Re: Inflight Corruption of XFS filesystem on CentOS 7.7 VMs

Patrick Rynhart <patrick@xxxxxxxxxxxxx> · Sat, 16 Nov 2019 18:51:41 +1300

On Sat, 16 Nov 2019 at 18:29, Eric Sandeen <sandeen@xxxxxxxxxxx> wrote:
>
> On 11/15/19 9:33 PM, Patrick Rynhart wrote:
> > Hi all,
> >
> > A small number of our CentOS VMs (about 4 out of a fleet of 200) are
> > experiencing ongoing, regular XFS corruption - and I'm not sure how to
> > troubleshoot the problem.  They are all CentOS 7.7 VMs are are using
> > VMWare Paravirtual SCSI.  The version of xfsprogs being used is
> > 4.5.0-20.el7.x86_64, and the kernel is 3.10.0-1062.1.2.el7.x86_64.
> > The VMWare version is ESXi, 6.5.0, 14320405.
> >
> > When the fault happens - the VMs will go into single user mode with
> > the following text displayed on the console:
> >
> > sd 0:0:0:0: [sda] Assuming drive cache: write through
> > XFS (dm-0): Internal error XFS_WANT_CORRUPTED_GOTO at line 1664 of
> > file fs/xfs/libxfs
> > /xfs_alloc.c.
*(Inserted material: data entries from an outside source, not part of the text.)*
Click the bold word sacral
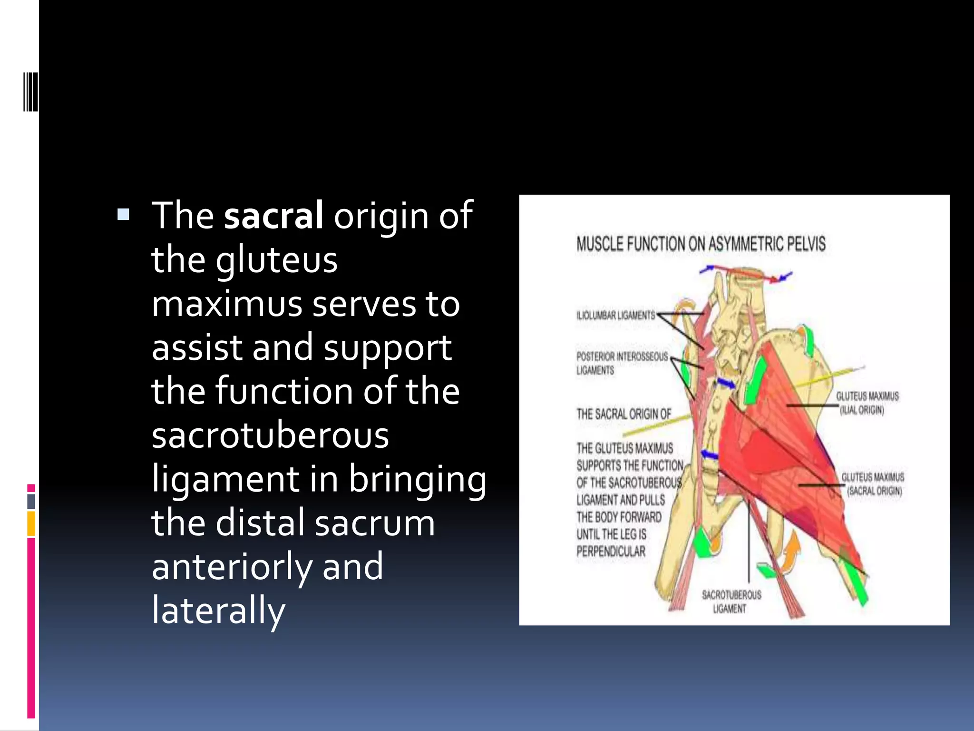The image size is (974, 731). tap(273, 216)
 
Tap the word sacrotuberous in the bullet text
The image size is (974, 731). tap(270, 435)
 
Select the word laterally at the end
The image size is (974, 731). tap(218, 611)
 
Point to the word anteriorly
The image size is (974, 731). tap(232, 567)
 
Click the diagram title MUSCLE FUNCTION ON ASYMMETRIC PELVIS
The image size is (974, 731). tap(701, 244)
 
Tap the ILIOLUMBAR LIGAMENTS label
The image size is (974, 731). tap(615, 315)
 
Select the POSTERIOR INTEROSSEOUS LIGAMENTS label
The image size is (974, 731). tap(621, 363)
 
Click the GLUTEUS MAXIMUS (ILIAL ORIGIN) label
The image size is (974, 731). tap(867, 403)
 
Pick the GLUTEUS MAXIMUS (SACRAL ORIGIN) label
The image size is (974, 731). tap(872, 484)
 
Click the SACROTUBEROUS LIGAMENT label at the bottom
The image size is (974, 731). tap(731, 601)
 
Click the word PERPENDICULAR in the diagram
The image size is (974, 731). tap(611, 552)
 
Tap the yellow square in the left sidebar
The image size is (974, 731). tap(31, 524)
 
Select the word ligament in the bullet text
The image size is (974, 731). tap(225, 479)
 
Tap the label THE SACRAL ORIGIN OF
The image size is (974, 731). tap(623, 414)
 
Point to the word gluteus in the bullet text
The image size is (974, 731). tap(276, 260)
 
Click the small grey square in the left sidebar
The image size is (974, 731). tap(31, 501)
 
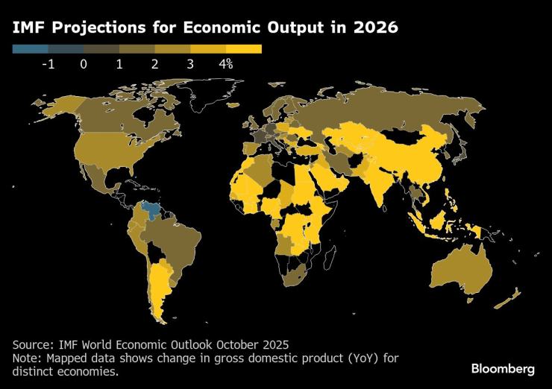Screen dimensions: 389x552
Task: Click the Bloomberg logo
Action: (x=503, y=369)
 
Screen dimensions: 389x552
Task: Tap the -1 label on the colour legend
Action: (x=48, y=64)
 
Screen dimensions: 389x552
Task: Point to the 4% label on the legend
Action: (x=226, y=64)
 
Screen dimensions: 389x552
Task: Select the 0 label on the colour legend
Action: (x=84, y=64)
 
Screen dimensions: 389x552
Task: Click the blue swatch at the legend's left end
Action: (x=30, y=49)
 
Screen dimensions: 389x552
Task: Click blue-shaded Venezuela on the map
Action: (x=153, y=208)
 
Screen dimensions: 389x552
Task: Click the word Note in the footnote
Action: (x=27, y=358)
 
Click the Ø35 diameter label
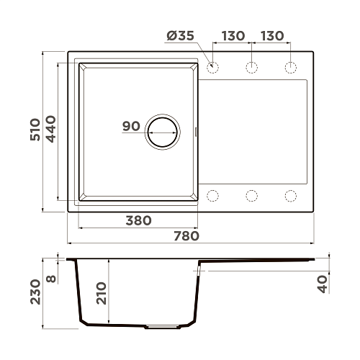180,36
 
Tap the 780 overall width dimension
186,236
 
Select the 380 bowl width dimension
139,220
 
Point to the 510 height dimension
35,130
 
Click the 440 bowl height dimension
50,129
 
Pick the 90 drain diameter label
131,126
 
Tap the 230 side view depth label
35,292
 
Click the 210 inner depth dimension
101,293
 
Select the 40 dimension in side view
323,284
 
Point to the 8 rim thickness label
51,279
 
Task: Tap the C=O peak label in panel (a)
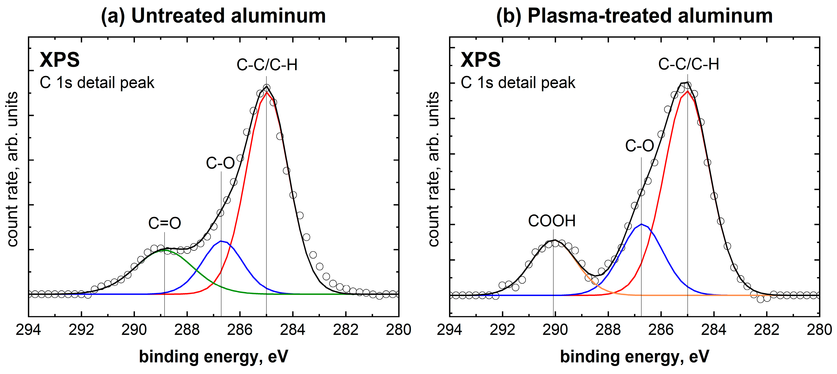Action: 164,223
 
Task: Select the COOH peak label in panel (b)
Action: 552,221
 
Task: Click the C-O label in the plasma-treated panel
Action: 639,146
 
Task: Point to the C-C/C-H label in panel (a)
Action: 267,65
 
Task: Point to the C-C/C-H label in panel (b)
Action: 689,64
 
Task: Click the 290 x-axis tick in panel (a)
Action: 134,330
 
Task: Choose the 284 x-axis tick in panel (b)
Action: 714,330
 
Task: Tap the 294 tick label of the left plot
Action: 29,330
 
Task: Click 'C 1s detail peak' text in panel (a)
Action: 97,83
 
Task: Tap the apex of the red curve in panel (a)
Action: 266,92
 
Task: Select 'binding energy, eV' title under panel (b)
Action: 634,357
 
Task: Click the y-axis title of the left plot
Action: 12,169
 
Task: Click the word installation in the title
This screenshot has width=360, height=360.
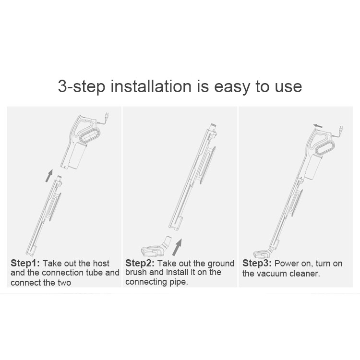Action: click(x=151, y=86)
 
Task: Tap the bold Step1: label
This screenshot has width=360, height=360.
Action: click(x=25, y=263)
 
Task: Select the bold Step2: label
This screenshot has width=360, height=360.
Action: click(x=140, y=263)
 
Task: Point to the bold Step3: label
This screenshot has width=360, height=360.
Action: click(x=257, y=263)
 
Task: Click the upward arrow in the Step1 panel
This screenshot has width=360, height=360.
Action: click(x=49, y=176)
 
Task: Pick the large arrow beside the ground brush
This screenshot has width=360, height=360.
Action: click(x=177, y=247)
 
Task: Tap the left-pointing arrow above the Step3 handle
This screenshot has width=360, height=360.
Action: click(x=318, y=126)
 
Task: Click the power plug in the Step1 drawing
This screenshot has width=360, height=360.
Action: click(x=106, y=116)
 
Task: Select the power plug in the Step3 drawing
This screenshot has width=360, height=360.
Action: click(x=341, y=129)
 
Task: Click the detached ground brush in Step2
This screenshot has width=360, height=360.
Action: click(x=156, y=248)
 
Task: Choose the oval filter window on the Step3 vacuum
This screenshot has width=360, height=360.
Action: click(x=325, y=147)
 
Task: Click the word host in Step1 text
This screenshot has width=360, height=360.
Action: click(x=101, y=264)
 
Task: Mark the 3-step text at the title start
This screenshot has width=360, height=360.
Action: click(x=82, y=87)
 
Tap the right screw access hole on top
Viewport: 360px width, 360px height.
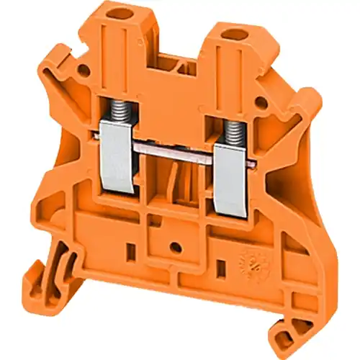click(x=233, y=34)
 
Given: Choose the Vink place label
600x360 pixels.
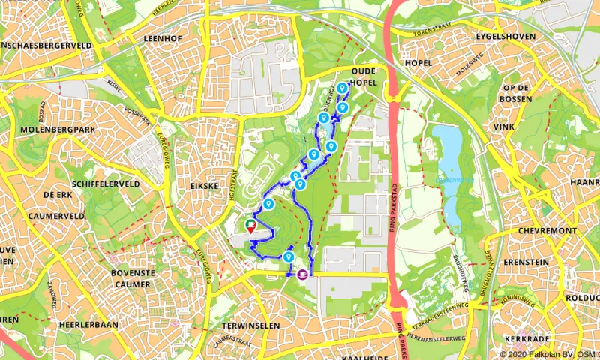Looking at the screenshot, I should (x=503, y=128).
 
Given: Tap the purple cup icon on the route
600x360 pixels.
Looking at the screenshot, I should (x=302, y=274).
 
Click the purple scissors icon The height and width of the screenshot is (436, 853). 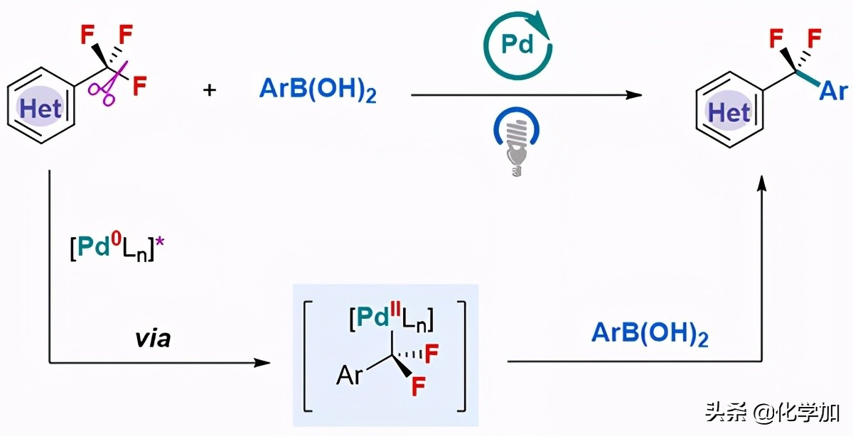pyautogui.click(x=110, y=84)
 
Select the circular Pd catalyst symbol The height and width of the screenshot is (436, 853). pyautogui.click(x=517, y=44)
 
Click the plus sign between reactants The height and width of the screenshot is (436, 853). pyautogui.click(x=210, y=90)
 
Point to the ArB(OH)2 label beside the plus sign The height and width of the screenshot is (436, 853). pyautogui.click(x=318, y=92)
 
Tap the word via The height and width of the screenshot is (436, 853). pyautogui.click(x=153, y=339)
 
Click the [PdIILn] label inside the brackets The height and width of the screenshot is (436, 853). pyautogui.click(x=392, y=318)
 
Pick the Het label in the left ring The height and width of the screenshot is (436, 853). pyautogui.click(x=41, y=109)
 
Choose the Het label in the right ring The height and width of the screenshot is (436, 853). pyautogui.click(x=729, y=112)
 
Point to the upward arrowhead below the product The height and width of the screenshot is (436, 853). pyautogui.click(x=761, y=184)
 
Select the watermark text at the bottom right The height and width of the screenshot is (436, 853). pyautogui.click(x=771, y=411)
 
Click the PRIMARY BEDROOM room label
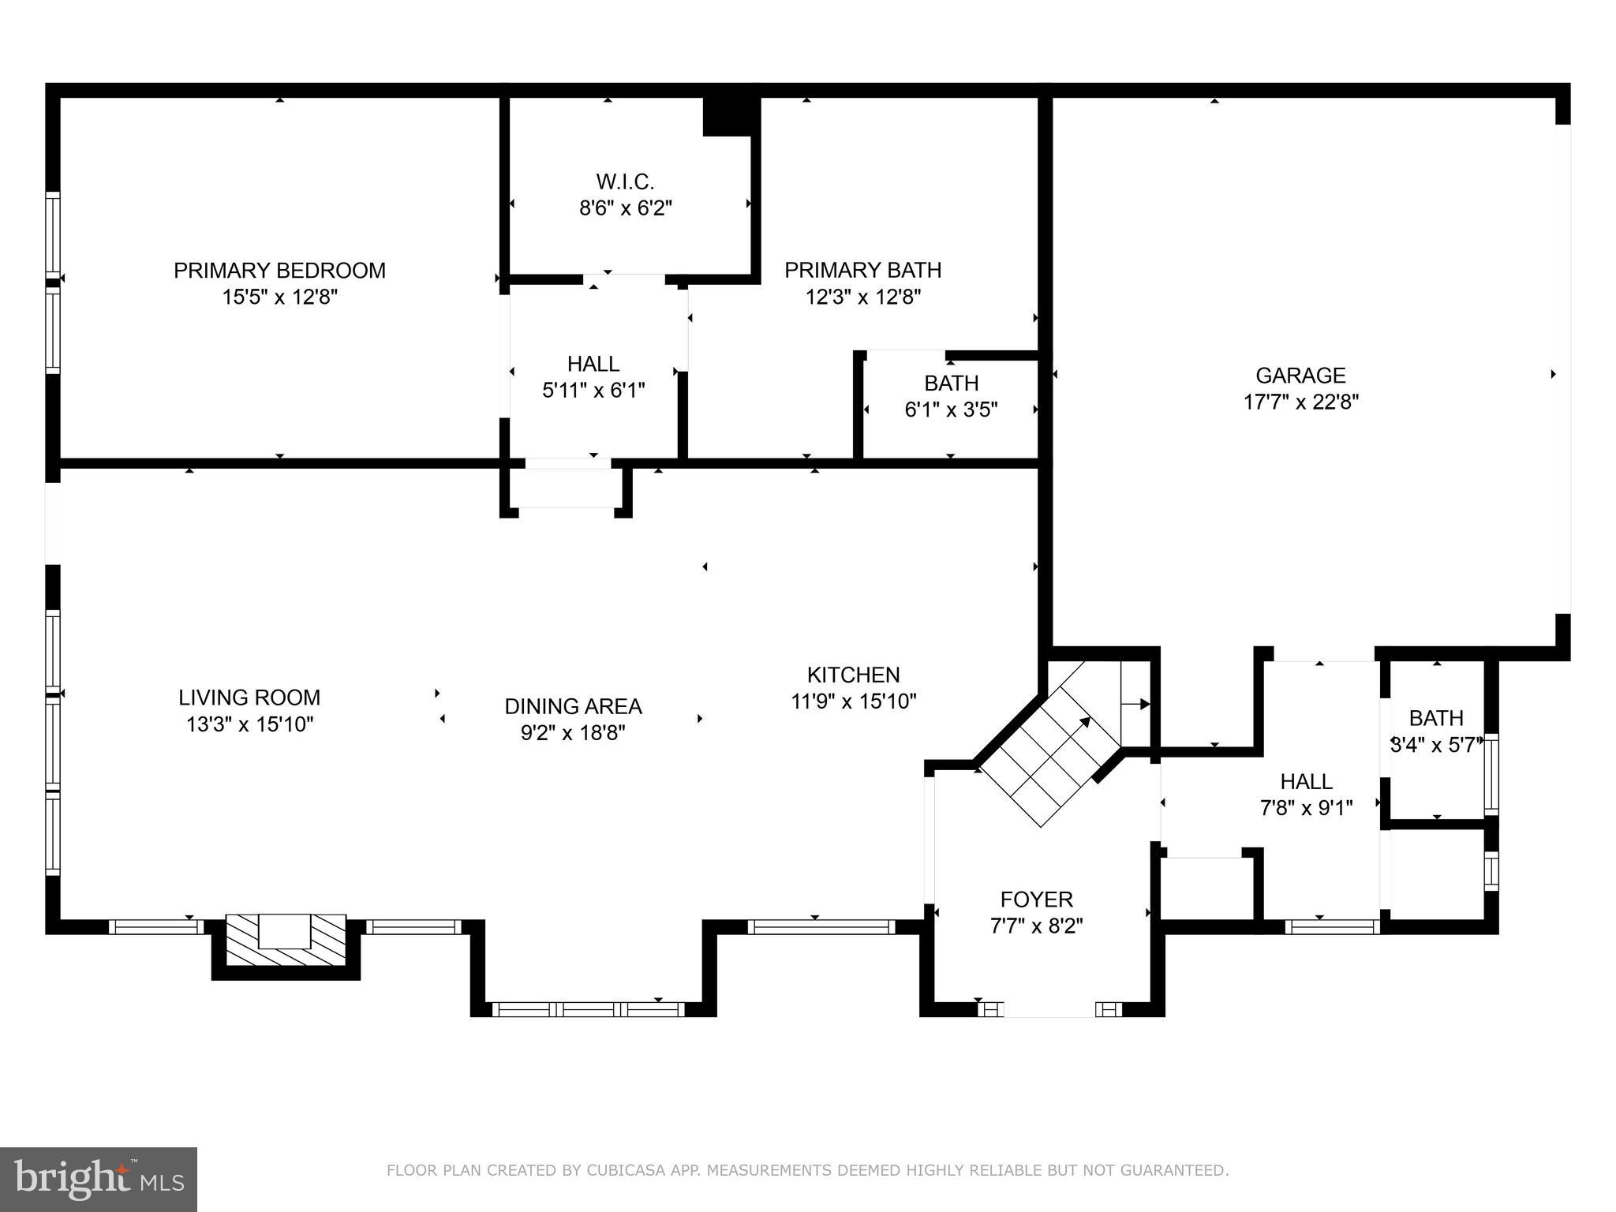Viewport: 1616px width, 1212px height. [x=279, y=271]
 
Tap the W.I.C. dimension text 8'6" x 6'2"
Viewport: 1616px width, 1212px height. [x=625, y=209]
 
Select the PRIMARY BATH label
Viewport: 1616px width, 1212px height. [x=862, y=270]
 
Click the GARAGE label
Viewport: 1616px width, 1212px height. [x=1300, y=376]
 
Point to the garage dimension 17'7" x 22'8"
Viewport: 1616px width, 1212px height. [x=1300, y=402]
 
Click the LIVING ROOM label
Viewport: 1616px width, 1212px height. [x=249, y=698]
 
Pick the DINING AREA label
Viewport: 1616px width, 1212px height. [x=573, y=706]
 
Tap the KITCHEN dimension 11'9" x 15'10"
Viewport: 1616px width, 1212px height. [x=853, y=701]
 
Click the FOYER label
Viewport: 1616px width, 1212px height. [x=1036, y=900]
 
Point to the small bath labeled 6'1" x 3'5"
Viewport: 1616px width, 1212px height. [x=951, y=397]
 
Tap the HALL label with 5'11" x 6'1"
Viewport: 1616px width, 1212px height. [x=593, y=364]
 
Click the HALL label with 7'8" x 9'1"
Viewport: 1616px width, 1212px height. [x=1306, y=781]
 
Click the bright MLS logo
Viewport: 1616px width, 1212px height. [x=98, y=1179]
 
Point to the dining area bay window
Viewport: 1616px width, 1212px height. [x=588, y=1009]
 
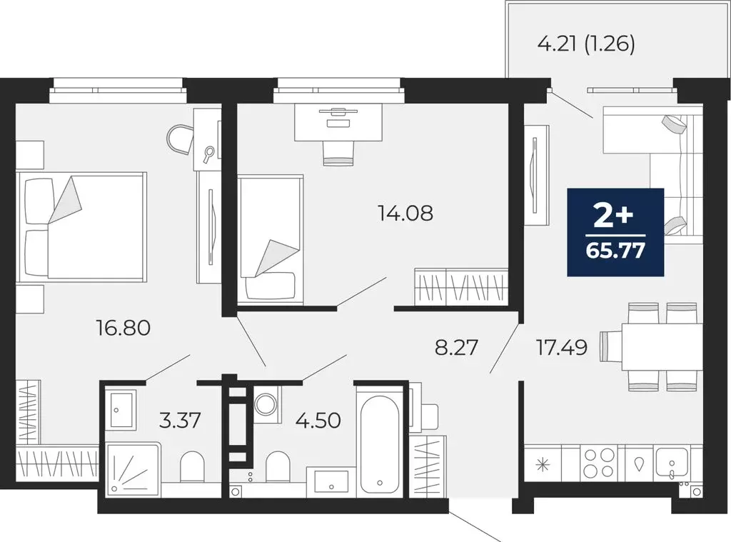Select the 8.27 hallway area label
click(x=457, y=348)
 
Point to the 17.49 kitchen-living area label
click(x=562, y=348)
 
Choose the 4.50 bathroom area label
click(x=318, y=419)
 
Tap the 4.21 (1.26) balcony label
click(x=585, y=44)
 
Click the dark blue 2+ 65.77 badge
click(x=615, y=232)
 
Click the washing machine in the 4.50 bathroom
click(x=268, y=403)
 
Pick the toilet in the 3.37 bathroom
click(x=192, y=468)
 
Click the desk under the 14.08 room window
click(x=338, y=121)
Caller xfs_free_extent+0xaa/0x140 [xfs]
> > XFS (dm-0): Internal error xfs_trans_cancel at line 984 of file
> > fs/xfs/xfs_trans.c.
> > Caller xfs_efi_recover+0x17d/0x1a0 [xfs]
> > XFS (dm-0): Corruption of in-memory data detected. Shutting down filesystem
> > XFS (dm-0): Please umount the filesystem and rectify the problem(s)
> > XFS (dm-0): Failed to recover intents
>
> Seems like this is not the whole relevant log; "Failed to recover intents"
> indicates it was in log replay but we don't see that starting.  Did you
> cut out other interesting bits?

Thank you for the reply.  When the problem happens the system ends up
in the EL7 dracut emergency shell.  Here's a picture of what the
console looks like right now (I haven't rebooted yet):

https://pasteboard.co/IGUpPiN.png

How can I get some debug information re the (attempted ?) log replay
for debug / analysis ?

> -Eric